The conference papers from ICCM/20-Sendai includes an important but overlooked 
paper
“Developing Phonon–Nuclear Coupling Experiments with Vibrating Plates and 
Radiation Detectors”
Florian Metzler, Peter Hagelstein and Siyuan Lu

This was available on the LENR-CANR site but for some reason a proper URL 
citation cannot be found. Also, apparently it has been
updated with further work recently. 

Abstract
Excess heat has been reported in cold fusion experiments since 1989; however, 
there is at present no accepted explanation for what
mechanisms are involved. Over the past decades a general theory has been 
developed which seems applicable to excess heat and
other anomalies systematically; but in this case we do not yet have unambiguous 
experimental support for the phonon–nuclear
coupling and enhanced up-conversion and down-conversion mechanism. This has 
motivated experimental studies with which we
hope to develop relevant experimental results from which clear tests of theory 
can be made. A facility has been developed with
which we are able to induce vibrations in metal plates from about 10 kHz up to 
about 10 MHz and then measure the relative
displacement. With a high-power piezo transducer we have driven a steel plate 
at 2.23 MHz to produce a vibrational power of 100W
We are able to detect X-rays… END.

In short they put in sound waves which produce x-rays by upconversion.

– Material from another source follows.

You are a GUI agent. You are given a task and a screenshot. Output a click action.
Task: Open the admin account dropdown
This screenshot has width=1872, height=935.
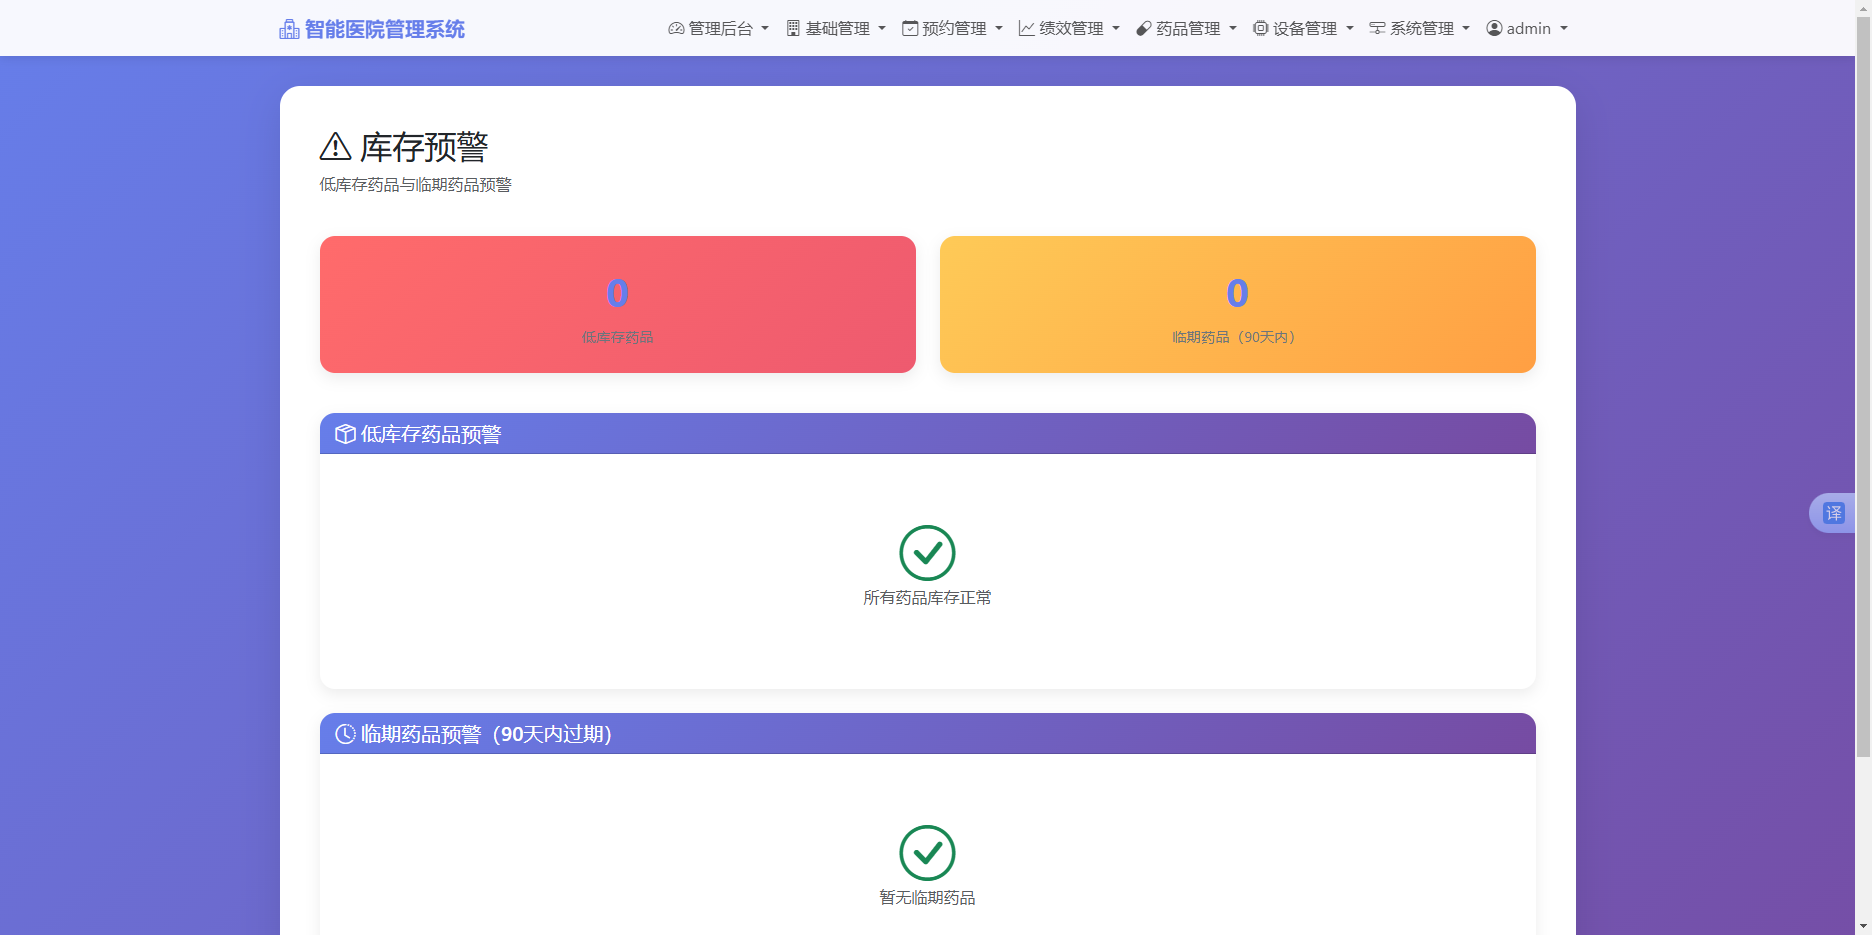(1527, 28)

This 
seems to be related to the Mossbauer effect.

No indication is provided of the power ratio in vs out but anytime upconversion 
is claimed, there is a potential avenue for gain unless
there is a corresponding downconversion to balance the books. 

One variation which I would like to see is to irradiate iron (57Fe) with both 
ultrasound and RF at the first sideband absorption line at 34 MHz

The is a surprising history in alternative energy of anomalous energy coming 
from iron. 

With MIT/Hagelstein on the case, answers may be forthcoming.